• **Petit exercice A**: Modifiez les enregistrements depuis leur première ligne jusqu'à la ligne contenant « வருணனின் வளர்ச்சி (987, 1768) » incluse : remplacez « October » par « Octobre » et redonnez ces lignes sans aucun autre changement.
*** Extrait à lire ***
Malheureusement, les manœuvres frauduleuses de l'administration ont empêché notre parti de bénéficier des résultats de confiance de la population de la deuxième wilaya nationale. Par la suite, jouissant toujours du privilège de la confiance du leader du parti, j'ai été élu par le congrès président de la commission de discipline nationale du FFS, instance qui, pour moi, devait veiller au respect des statuts du parti, sans pour autant interdire les débats contradictoires à l'intérieur de ses structures.
Malheureusement, les ambitions personnelles de certains dirigeants du parti, profitant de l'éloignement du premier responsable et de sa phobie de la manipulation des services secrets algériens, ont entraîné le renvoi illégal de huit cadres députés de valeur et provoqué une rupture organique avec les instances du parti, ayant choisi personnellement d'être en paix avec ma conscience et la conviction démocratique acquise auprès de notre maître Hocine Aït Ahmed.
Je reconnais que, malgré mon retrait des activités partisanes à partir du congrès de 2000, j'ai continué de bénéficier de rapports affectifs et respectueux de la part de Si El Hocine et sa famille. Les divergences conjoncturelles, liées au traitement de «cas disciplinaires» ne pouvaient pas m'éloigner des convictions de justice et de démocratie, acquises et renforcées au contact de ce grand leader que fut Hocine Aït Ahmed.
Dda El Hocine a quitté ce bas monde, comme tant d'autres avant lui et comme ce sera le cas pour nous tous dans le futur.
L'immense hommage, largement mérité, qui lui a été témoigné par la majorité des algériens, toutes tendances confondues, doit être capitalisé par ceux qui auront à relever le défi au sein du FFS et chez tous les militants des droits de l'homme. De là où il se trouve dorénavant, il reposera en paix, avec la conscience du devoir accompli. Si El Hocine, on peut dire, avec grande émotion, que nous avons été fiers de t'avoir connu, de t'avoir côtoyé et d'avoir profité de ta grande culture et de ta profonde bonté. Tu as vécu pleinement et tu es mort dignement, repose en paix. Adieu Grand Frère.
***
• **Petit exercice B**: D'après l'extrait à lire, de quelle instance du FFS la personne qui s'exprime a-t-elle été élue présidente par le congrès ?
*** Matériel d'exercice ***
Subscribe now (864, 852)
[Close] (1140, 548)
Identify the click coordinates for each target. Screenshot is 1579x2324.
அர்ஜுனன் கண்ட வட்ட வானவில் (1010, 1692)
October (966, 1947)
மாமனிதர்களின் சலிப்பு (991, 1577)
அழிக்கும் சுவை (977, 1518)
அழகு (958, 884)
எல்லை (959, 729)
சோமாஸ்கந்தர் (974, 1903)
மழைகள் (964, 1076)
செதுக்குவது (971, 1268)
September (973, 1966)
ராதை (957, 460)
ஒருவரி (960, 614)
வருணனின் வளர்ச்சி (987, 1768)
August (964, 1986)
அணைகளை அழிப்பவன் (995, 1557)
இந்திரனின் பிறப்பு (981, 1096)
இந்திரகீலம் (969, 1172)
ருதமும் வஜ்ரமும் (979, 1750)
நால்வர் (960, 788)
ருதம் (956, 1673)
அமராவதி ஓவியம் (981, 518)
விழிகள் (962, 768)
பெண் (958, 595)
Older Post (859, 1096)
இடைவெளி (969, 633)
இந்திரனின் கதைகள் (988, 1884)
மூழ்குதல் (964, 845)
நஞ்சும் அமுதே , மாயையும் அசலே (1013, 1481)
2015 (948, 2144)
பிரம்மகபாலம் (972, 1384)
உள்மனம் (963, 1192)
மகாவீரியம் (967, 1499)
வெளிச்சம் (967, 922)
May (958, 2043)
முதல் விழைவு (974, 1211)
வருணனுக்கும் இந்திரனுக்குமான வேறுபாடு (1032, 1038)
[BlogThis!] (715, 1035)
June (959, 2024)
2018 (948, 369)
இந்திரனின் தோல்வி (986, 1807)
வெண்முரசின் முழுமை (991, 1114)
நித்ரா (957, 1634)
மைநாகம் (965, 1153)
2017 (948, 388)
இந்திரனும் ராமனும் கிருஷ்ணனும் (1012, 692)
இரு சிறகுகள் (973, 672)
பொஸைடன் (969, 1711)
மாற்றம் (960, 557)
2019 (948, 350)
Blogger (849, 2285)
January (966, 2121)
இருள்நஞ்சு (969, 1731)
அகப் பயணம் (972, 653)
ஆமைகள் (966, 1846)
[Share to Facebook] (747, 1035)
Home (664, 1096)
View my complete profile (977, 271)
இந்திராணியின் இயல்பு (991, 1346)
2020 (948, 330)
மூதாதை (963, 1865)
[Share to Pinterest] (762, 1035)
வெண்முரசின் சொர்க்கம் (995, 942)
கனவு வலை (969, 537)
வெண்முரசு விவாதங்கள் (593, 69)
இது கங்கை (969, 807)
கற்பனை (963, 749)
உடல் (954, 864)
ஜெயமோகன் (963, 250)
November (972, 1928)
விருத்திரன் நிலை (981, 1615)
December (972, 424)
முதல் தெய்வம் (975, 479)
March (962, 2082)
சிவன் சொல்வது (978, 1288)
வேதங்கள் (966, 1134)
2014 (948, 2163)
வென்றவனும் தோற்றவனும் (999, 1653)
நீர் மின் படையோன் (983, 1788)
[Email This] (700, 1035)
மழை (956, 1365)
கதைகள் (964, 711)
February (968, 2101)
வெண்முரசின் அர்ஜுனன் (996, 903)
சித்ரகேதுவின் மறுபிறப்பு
***
• **Réponse attendue A**:
Subscribe now (864, 852)
[Close] (1140, 548)
Identify the click coordinates for each target. Screenshot is 1579x2324.
அர்ஜுனன் கண்ட வட்ட வானவில் (1010, 1692)
Octobre (966, 1947)
மாமனிதர்களின் சலிப்பு (991, 1577)
அழிக்கும் சுவை (977, 1518)
அழகு (958, 884)
எல்லை (959, 729)
சோமாஸ்கந்தர் (974, 1903)
மழைகள் (964, 1076)
செதுக்குவது (971, 1268)
September (973, 1966)
ராதை (957, 460)
ஒருவரி (960, 614)
வருணனின் வளர்ச்சி (987, 1768)

• **Réponse attendue B**: De la commission de discipline nationale du FFS.